If you are thinking of losing weight and looking slim and smart, then a few exercises recommended by experts for 2021 can achieve great results in a very short time.
Here is a list of 4 difficult but effective exercises by fitness experts.
The ‘High Intensity Interval Training’ exercises recommended by experts include ‘Burpees’, ‘Squats Jumps’, ‘Plank Jacques’, ‘Lungs with an Oblique Toast’.
Burping is an exercise during which the muscles of the chest, abdomen, legs and arms are activated simultaneously, which helps to burn more calories.
How to do burpis exercise?
To do this exercise, stand up straight and straighten your arms upwards.
Now come to the squatting position and then in the plank position place your body above the ground with your arms and legs and then bend your legs and stand up again while jumping.
Do this exercise for 10 minutes daily in two parts, repeat the same process 10 times in each part.
Remember to take a break for a maximum of 5 minutes after burping and then start doing squats jump.
For this exercise, stand up straight and straighten your arms upwards, keeping a distance of 1 to 1.5 feet between your feet. Now jump up and down as if you are sitting on a chair.
Repeat this process twice in 10 minutes, doing 10 squats in each set.
This exercise strengthens the abdominal muscles, helps to melt fat.
Lie on your back on the ground like a normal plank exercise, now lift your whole body off the ground with the help of your hands and feet, keep the grip on your hands and now jump like ‘Jumping Jacks’ and bring the distance back to your legs. Mix together.
Do this exercise in 2 sets for 10 minutes, at least 20 plank jacks in each set.
Lingz with an oblique toast:
Lingerie with an Oblique Toast Exercise directly stimulates the muscles of your abdomen and legs, giving them a steady shape. This exercise builds endurance and also helps to keep yourself balanced.

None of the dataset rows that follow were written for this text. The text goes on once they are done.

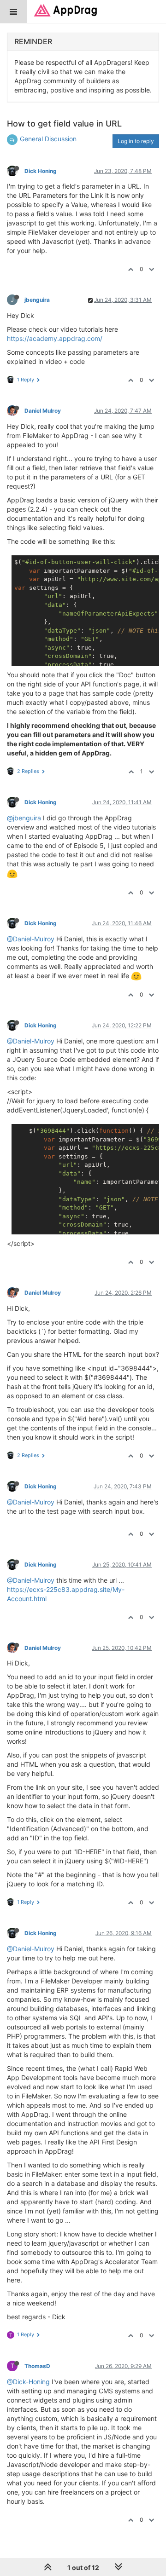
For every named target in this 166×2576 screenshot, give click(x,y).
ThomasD (37, 2366)
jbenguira (37, 299)
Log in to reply (136, 141)
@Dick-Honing (28, 2382)
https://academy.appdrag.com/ (54, 338)
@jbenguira (24, 818)
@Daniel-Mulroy (30, 939)
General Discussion (48, 139)
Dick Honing (40, 170)
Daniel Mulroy (42, 410)
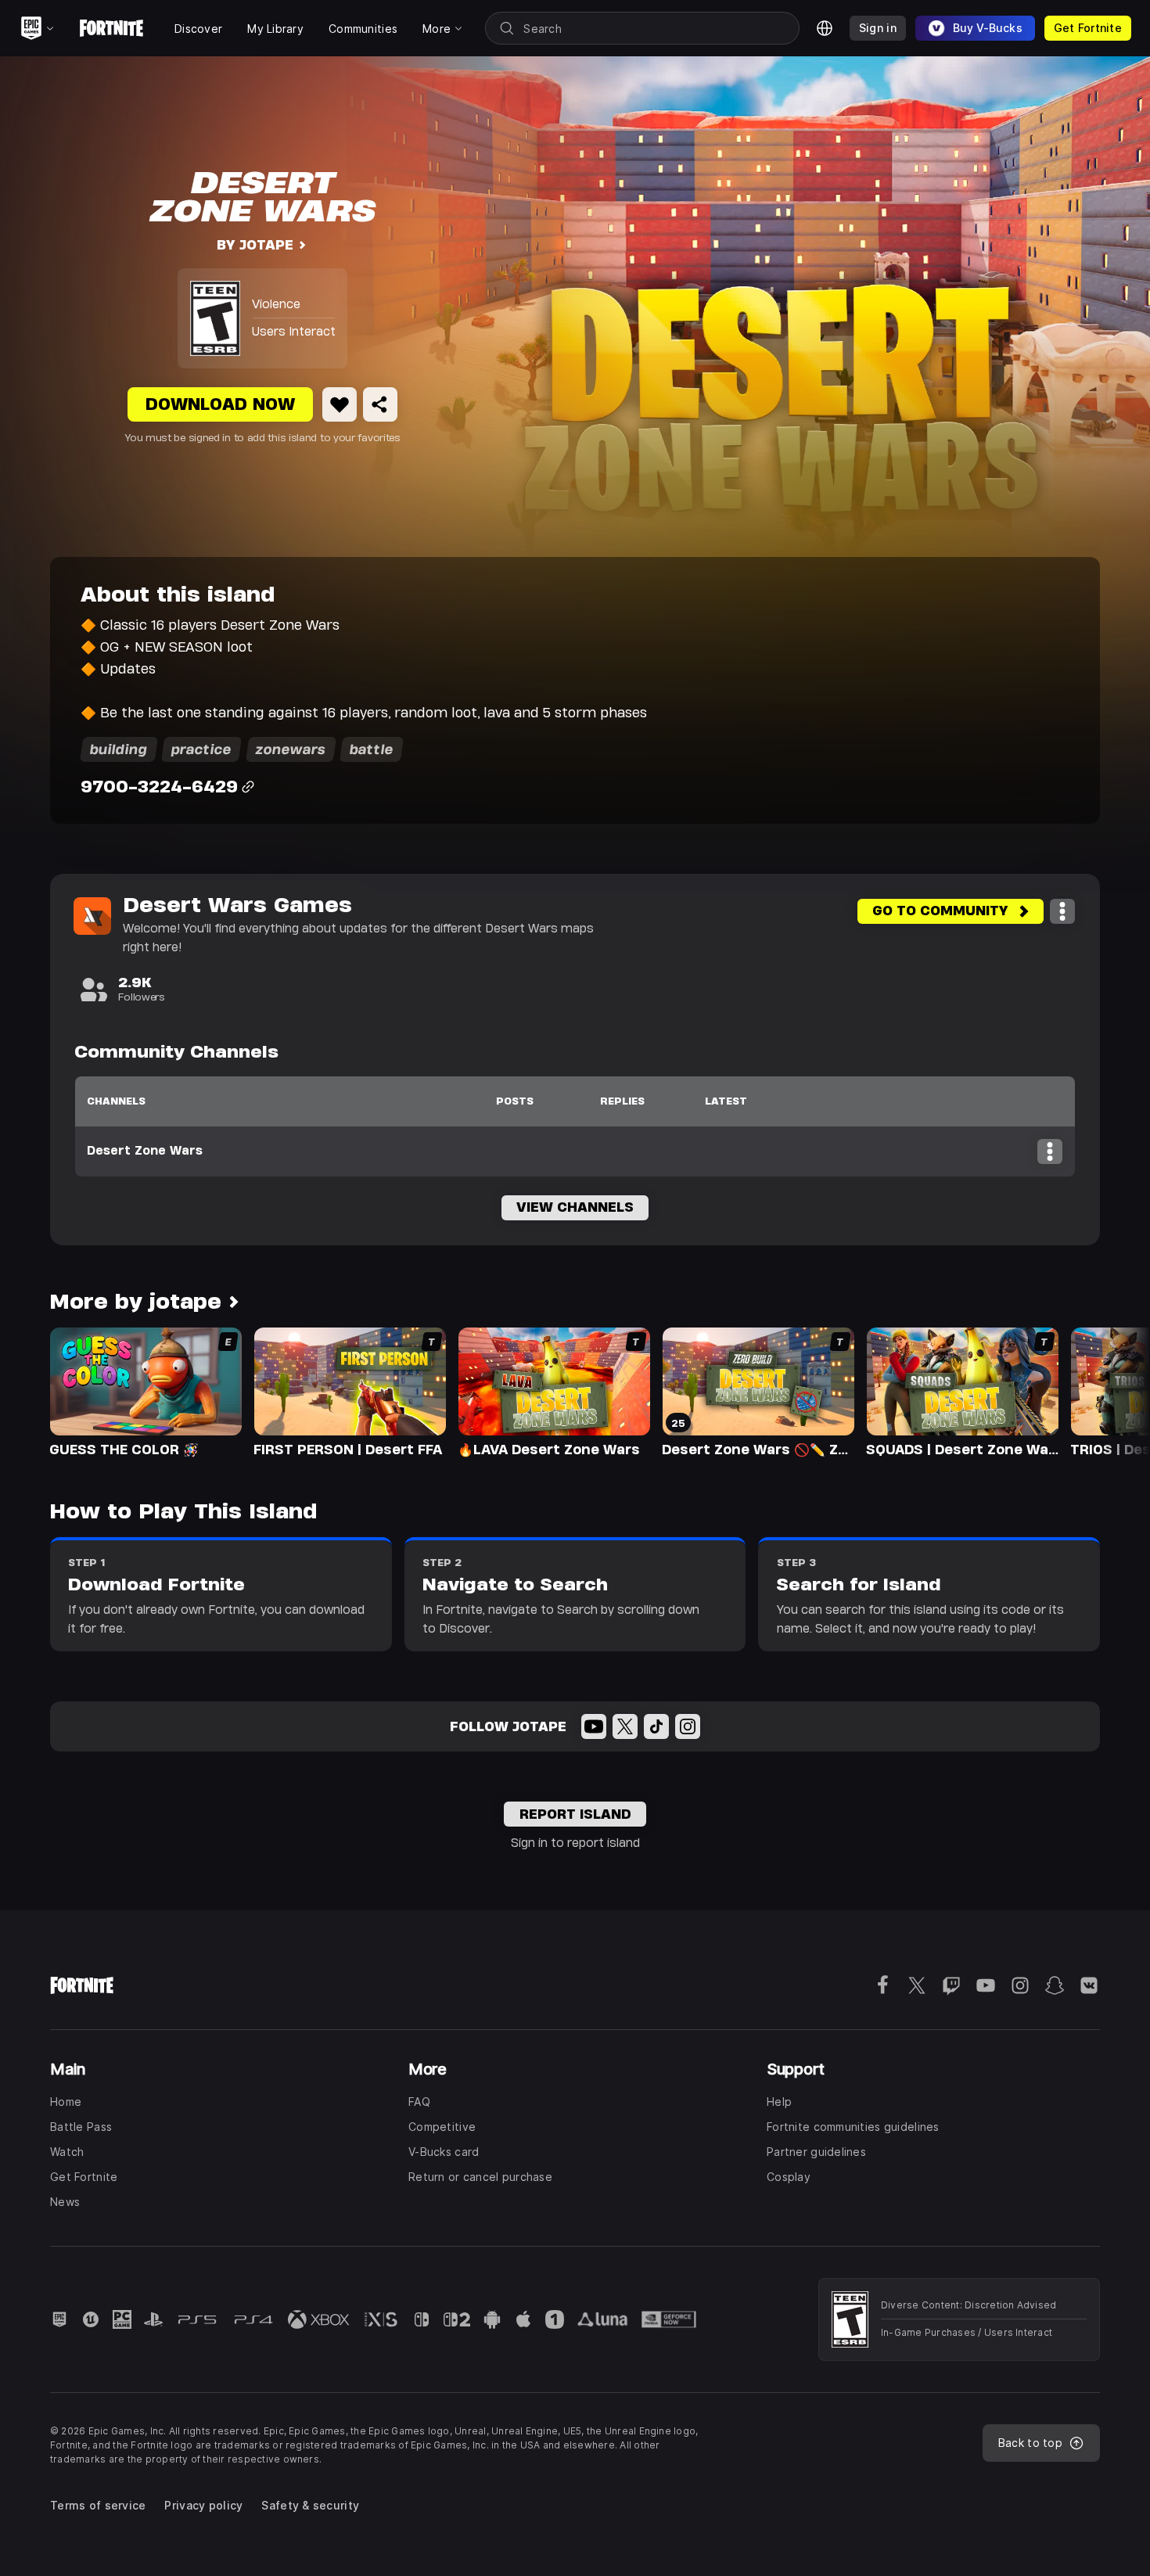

How to make a toast with lentils and en oblique:
Before doing this exercise, stand up straight on your feet and take a long step forward, now help yourself to sit on the knee of the back leg, and bend the front leg, then extend your arms. Slightly turn right and left, straightening forward.
Now stand up straight, this time keep the front leg back and now put the front leg back.
If you are afraid of falling during this exercise, you can also lean on a chair, do this exercise continuously for 10 minutes.
Make sure you take at least 20 to 30 seconds between repetitions.
With the help of all these exercises, a lot of weight can be lost in a very short time.